Fixed Conference 2017

I recently attended what must be one of the most unusual, yet totally inspiring, church conferences that I have ever been to. Bolton, in Greater Manchester, may not be on everyone’s radar as the go-to place for spiritual enrichment, but Barry Woodward and his Proclaim Trust team managed to put on an amazing event which was so refreshingly different from the norm that one could not fail to be affected in some way.

What makes Fixed so different? With a gathering comprising mainly ex-addicts, those who care for addicts, and a good number of current addicts, these folks could really worship! I suspect that knowing exactly what they have been saved from brings out a greater degree of thankfulness than your average Sunday morning church crowd, but even allowing for this, the volume level seemed on a par with any of the local Premier League football grounds, including Old Trafford!

Story followed story of people whose lives had been transformed by encountering the love of Christ, often displayed through the love and dedication of Christians with a real heart for those struggling with addictions. At one point, there were no less than 13 people from the world of addiction on stage, all of whose stories are featured in the new book Fixed Lives. This book was launched on that day.

There were stories from around the country about some amazing work with addicts. Two of these were Ian Rothwell from the Turning Point church in Bournemouth and Joanne from Junction 42 in the North East. Ian and Joanne passionately shared their own experiences with projects in which they are involved to integrate addicts into local communities, giving them a real sense of worth and value.

Barry Woodward then incorporated elements of his own story in a talk that was entitled ‘Fingerprints’. His delivery was polished and would be the envy of many a comic. After Barry spoke, an appeal to others to find the salvation that he had found was met with an unprecedented response from over 70 people from the 500 attendees walking forward to give their lives to Christ.

Optional afternoon seminars were delivered by key individuals who work with people in the addiction community. John Edwards, Paul Lloyd, Gordon Cruden and Alison Fenning brought some excellent teaching. Moreover, Vicky Lloyd delivered a superb message which she called ‘Faultline’.

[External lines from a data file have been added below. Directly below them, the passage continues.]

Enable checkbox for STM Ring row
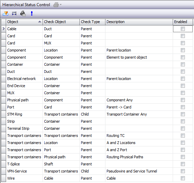This screenshot has width=194, height=183. [x=183, y=114]

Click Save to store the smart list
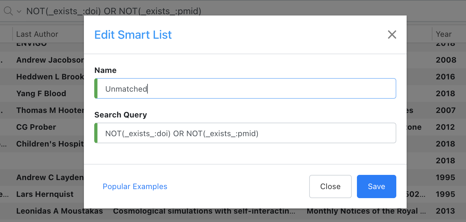376,186
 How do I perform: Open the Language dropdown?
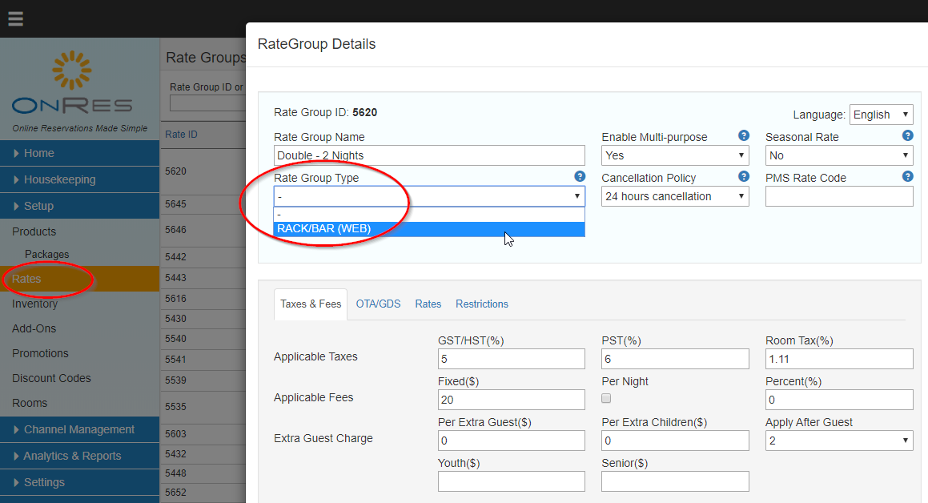[x=882, y=115]
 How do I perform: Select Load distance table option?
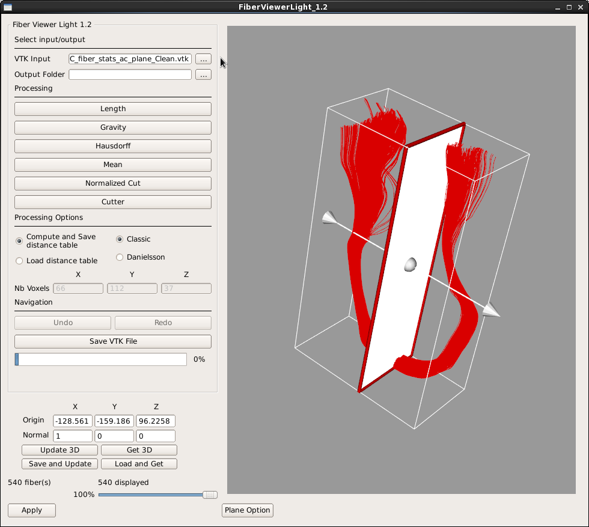(20, 261)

The day concluded with a roof-lifting workship celebration which was led by Mark Stevens and Anthony Farrell. More personal and inspiring stories were shared by Daz Armstrong, David Taylor-Lewis, Stuart Patterson and others. Then, Jay Fallon brought the final keynote to all those in attendance.

Overall, it was somewhat encouraging to know that even in the most hopeless of cases, there is always hope and there are still people around who care. Really care.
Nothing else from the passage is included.